_Quoted passage_
════════

At the heart of this is Trump’s longstanding disdain for immigrants, especially immigrants of color. During his first term, we watched families separated at the border, children locked in cages, and asylum seekers turned away without hearings. Trump’s comments have labeled immigrants “animals,” “rapists,” and “monsters”—language that echoes some of the darkest chapters in American history.

The administration’s use of the Alien Enemies Act to detain Venezuelans is the logical evolution of this cruelty. Despite DHS data confirming that most of these men had no ties to gangs or violent crime, Trump labeled them as members of the Tren de Aragua prison gang and shipped them off to El Salvador. Intelligence reports discredited the gang invasion narrative, but that didn’t stop the administration from pushing it—or from firing the officials who authored those reports, like Tulsi Gabbard’s purge of the intelligence community.

The Criminalization of Tattoos and the Weaponization of ICE

One man, Leonardo José Colmenares Solórzano, a 31-year old  a Venezuelan soccer coach with no criminal history, has tattoos inspired by soccer teams and family tributes that were enough to justify his expulsion.

In some cases, as with 23-year-old Wilker Miguel Gutiérrez Sierra, who was arrested but had not yet stood trial, immigrants are ripped from the justice system entirely. A not-guilty plea no longer guarantees your day in court. If you’re an immigrant and you’ve been accused, that’s enough. You’ll be shipped off before a jury ever hears your case.

Despite the ongoing legal issues with their immigration policies, Stephen Miller has reportedly continued issuing quotas, demanding ICE detain 3,000 immigrants a day, with federal law enforcement forcibly reorganizing to support these mass deportation efforts. The FBI, DEA, U.S. Marshals, and even IRS agents have been reassigned to immigration duties, sidelining other criminal investigations. Entire Justice Department teams have been disbanded in favor of immigration task forces, and agents are now told to ask one question before deciding whether to prosecute a case: What’s the immigration status?

Collateral Damage: America’s Legal System

The broader impact of Trump’s immigration obsession is the degradation of our legal institutions. By prioritizing immigration enforcement above all else—even when the individuals involved haven’t committed crimes—the administration has de-prioritized national security investigations, delayed criminal prosecutions, and blurred the line between administrative violations and actual crime.

Prosecutors are walking away from serious cases because they don’t involve immigrants. Law enforcement agencies are being diverted from major investigations. And judges are afraid to issue rulings that go against Trump’s agenda for fear of retaliation.

The Bottom Line

The deportation of innocent Venezuelans is not an isolated incident. It’s part of a broader strategy—one that weaponizes fear, undermines law, and targets the most vulnerable to score political points.

════════

_Brief 1_
Decide whether each statement below agrees with the article on the deportation of Venezuelans, answering yes or no and quoting the words that decide it. (a) Leonardo José Colmenares Solórzano had no criminal history. (b) Stephen Miller reportedly demanded that ICE detain 5,000 immigrants a day. (c) Wilker Miguel Gutiérrez Sierra had already been tried when he was removed.
_Brief 2_
Copy the stretch of the article on the deportation of Venezuelans from "The broader impact" through "score political points.".

Saved data entries
════════

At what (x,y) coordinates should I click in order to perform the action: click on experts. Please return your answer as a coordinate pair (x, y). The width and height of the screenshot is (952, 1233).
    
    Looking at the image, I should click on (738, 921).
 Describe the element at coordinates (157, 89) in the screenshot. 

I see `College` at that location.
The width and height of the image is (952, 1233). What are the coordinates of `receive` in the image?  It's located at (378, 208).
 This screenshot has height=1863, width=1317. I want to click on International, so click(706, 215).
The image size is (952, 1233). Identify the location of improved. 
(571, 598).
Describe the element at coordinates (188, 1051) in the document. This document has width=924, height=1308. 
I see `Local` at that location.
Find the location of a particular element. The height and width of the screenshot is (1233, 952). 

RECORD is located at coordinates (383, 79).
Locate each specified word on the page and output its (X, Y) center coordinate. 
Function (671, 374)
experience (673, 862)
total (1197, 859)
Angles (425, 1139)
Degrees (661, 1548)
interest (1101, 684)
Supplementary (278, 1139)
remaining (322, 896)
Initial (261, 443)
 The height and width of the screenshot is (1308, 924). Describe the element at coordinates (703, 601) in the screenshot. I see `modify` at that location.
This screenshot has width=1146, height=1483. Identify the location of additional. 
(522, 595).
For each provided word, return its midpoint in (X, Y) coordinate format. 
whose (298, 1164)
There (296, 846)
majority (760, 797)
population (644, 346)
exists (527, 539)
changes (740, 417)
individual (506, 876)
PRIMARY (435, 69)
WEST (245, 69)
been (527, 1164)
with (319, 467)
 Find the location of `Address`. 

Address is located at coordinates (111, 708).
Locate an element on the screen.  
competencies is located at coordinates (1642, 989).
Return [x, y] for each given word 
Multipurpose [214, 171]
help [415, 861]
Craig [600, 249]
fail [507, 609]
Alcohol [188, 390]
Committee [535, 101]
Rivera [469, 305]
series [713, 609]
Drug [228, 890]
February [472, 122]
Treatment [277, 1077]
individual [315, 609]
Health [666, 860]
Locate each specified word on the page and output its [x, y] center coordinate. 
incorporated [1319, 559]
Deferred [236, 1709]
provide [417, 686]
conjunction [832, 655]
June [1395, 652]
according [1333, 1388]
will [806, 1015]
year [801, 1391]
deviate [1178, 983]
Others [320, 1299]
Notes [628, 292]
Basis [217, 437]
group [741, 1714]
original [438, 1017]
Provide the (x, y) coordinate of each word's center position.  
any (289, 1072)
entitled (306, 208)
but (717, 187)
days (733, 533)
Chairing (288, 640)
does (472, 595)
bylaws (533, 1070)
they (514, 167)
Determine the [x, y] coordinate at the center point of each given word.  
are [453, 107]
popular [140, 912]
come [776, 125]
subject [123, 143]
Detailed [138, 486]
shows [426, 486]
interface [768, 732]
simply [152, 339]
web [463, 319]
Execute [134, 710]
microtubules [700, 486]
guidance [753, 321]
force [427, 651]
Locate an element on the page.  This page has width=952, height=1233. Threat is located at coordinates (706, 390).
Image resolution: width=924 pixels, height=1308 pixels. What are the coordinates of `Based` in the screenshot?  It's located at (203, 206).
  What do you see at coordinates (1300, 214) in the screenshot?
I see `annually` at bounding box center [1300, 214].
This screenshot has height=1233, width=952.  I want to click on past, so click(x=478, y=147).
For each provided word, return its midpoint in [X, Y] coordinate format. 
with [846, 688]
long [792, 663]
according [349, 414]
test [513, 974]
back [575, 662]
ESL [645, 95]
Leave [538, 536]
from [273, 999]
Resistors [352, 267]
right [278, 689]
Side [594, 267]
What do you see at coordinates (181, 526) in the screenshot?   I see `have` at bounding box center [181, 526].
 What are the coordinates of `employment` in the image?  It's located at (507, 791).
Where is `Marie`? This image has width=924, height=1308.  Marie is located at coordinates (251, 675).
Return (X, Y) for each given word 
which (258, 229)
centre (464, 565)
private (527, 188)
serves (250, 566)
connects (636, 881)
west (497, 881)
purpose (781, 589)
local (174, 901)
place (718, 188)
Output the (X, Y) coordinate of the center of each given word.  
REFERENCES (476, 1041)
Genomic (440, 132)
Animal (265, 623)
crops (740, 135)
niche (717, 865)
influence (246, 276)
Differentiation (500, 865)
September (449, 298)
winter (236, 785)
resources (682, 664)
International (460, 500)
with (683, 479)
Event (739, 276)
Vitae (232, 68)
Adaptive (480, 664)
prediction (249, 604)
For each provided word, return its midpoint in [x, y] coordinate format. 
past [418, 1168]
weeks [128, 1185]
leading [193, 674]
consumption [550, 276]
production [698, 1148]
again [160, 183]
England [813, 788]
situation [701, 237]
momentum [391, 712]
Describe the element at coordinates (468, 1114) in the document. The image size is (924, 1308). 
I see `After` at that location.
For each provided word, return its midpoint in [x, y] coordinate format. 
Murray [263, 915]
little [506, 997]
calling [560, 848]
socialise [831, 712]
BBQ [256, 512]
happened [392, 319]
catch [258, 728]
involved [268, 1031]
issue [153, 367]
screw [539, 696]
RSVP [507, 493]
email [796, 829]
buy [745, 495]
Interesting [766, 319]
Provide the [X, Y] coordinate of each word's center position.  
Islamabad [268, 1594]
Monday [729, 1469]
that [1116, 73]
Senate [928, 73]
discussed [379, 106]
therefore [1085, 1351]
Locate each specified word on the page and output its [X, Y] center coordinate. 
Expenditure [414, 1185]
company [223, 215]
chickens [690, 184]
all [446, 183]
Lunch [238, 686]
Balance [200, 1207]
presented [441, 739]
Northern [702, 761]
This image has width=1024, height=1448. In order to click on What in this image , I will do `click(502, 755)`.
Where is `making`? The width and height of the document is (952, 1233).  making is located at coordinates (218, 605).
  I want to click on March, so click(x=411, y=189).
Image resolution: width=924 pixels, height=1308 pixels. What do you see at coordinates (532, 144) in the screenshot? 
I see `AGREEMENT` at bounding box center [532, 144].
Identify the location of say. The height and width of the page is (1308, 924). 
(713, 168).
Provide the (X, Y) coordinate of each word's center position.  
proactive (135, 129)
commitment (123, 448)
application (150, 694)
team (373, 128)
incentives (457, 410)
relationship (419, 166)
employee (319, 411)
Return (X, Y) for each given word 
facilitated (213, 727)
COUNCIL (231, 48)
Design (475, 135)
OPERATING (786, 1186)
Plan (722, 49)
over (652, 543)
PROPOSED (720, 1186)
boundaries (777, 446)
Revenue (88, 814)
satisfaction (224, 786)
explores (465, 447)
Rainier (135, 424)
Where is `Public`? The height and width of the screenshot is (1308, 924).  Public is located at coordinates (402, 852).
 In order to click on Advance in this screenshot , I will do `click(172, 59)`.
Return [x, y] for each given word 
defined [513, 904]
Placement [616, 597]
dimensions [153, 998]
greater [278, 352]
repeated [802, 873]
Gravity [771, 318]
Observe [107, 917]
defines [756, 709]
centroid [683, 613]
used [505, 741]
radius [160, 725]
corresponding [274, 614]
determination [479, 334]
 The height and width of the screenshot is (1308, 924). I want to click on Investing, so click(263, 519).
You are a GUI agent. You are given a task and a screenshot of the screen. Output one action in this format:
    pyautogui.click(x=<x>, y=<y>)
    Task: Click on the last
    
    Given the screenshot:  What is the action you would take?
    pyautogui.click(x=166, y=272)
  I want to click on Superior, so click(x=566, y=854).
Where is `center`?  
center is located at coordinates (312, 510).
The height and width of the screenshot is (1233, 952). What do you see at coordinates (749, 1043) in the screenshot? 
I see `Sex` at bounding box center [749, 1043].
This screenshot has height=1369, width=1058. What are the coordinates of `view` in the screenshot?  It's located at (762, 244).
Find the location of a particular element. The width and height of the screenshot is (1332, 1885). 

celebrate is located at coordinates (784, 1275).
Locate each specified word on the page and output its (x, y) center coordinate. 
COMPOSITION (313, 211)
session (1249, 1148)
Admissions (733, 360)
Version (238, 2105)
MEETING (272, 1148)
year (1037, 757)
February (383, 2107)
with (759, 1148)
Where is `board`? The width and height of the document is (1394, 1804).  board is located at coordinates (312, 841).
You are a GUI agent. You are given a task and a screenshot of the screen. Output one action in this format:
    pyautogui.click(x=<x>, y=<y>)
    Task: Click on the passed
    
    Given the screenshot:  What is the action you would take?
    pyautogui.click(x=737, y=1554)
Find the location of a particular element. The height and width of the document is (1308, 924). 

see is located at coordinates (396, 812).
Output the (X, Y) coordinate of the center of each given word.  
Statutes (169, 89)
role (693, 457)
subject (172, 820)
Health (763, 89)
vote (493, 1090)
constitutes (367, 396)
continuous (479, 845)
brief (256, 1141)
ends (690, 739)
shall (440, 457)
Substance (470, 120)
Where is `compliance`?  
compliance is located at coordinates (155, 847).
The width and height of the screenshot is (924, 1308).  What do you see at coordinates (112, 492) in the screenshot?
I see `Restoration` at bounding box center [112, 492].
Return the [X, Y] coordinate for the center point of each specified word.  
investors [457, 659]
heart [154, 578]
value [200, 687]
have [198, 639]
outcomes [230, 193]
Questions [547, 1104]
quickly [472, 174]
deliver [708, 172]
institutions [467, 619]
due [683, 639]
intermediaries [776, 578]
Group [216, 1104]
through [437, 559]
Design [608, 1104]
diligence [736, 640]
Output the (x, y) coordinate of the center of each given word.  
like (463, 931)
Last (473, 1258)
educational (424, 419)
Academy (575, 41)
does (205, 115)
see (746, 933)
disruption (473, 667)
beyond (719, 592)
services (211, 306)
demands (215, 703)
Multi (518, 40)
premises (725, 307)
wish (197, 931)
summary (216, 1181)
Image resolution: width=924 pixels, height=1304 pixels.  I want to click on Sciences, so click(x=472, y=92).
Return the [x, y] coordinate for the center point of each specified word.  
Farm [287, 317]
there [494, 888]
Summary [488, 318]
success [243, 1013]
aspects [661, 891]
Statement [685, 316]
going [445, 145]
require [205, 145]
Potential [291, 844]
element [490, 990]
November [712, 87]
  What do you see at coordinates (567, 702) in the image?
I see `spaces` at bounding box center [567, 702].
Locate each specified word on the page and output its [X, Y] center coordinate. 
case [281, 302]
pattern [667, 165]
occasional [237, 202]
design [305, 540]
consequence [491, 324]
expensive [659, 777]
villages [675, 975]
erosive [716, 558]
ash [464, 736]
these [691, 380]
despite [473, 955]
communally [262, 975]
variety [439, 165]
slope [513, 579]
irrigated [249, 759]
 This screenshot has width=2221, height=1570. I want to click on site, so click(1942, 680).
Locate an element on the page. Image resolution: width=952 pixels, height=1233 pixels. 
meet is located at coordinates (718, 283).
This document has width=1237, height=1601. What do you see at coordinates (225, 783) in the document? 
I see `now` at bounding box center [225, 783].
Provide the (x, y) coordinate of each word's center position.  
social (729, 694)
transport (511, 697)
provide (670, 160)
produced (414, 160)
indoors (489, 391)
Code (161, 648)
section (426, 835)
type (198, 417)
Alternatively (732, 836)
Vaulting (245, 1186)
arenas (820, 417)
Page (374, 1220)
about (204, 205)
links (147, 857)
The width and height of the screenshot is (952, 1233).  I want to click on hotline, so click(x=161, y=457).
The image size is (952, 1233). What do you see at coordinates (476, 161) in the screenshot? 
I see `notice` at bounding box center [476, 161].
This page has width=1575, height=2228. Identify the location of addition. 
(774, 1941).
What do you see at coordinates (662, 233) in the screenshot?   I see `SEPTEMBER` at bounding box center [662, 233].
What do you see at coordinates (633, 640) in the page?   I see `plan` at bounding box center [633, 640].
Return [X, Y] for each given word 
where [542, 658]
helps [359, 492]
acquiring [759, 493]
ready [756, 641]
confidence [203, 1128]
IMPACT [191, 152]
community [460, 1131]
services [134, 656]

════════

_Exercise result 1_
(a) Yes: "a Venezuelan soccer coach with no criminal history"
(b) No: "demanding ICE detain 3,000 immigrants a day"
(c) No: "who was arrested but had not yet stood trial"

_Exercise result 2_
The broader impact of Trump’s immigration obsession is the degradation of our legal institutions. By prioritizing immigration enforcement above all else—even when the individuals involved haven’t committed crimes—the administration has de-prioritized national security investigations, delayed criminal prosecutions, and blurred the line between administrative violations and actual crime.

Prosecutors are walking away from serious cases because they don’t involve immigrants. Law enforcement agencies are being diverted from major investigations. And judges are afraid to issue rulings that go against Trump’s agenda for fear of retaliation.

The Bottom Line

The deportation of innocent Venezuelans is not an isolated incident. It’s part of a broader strategy—one that weaponizes fear, undermines law, and targets the most vulnerable to score political points.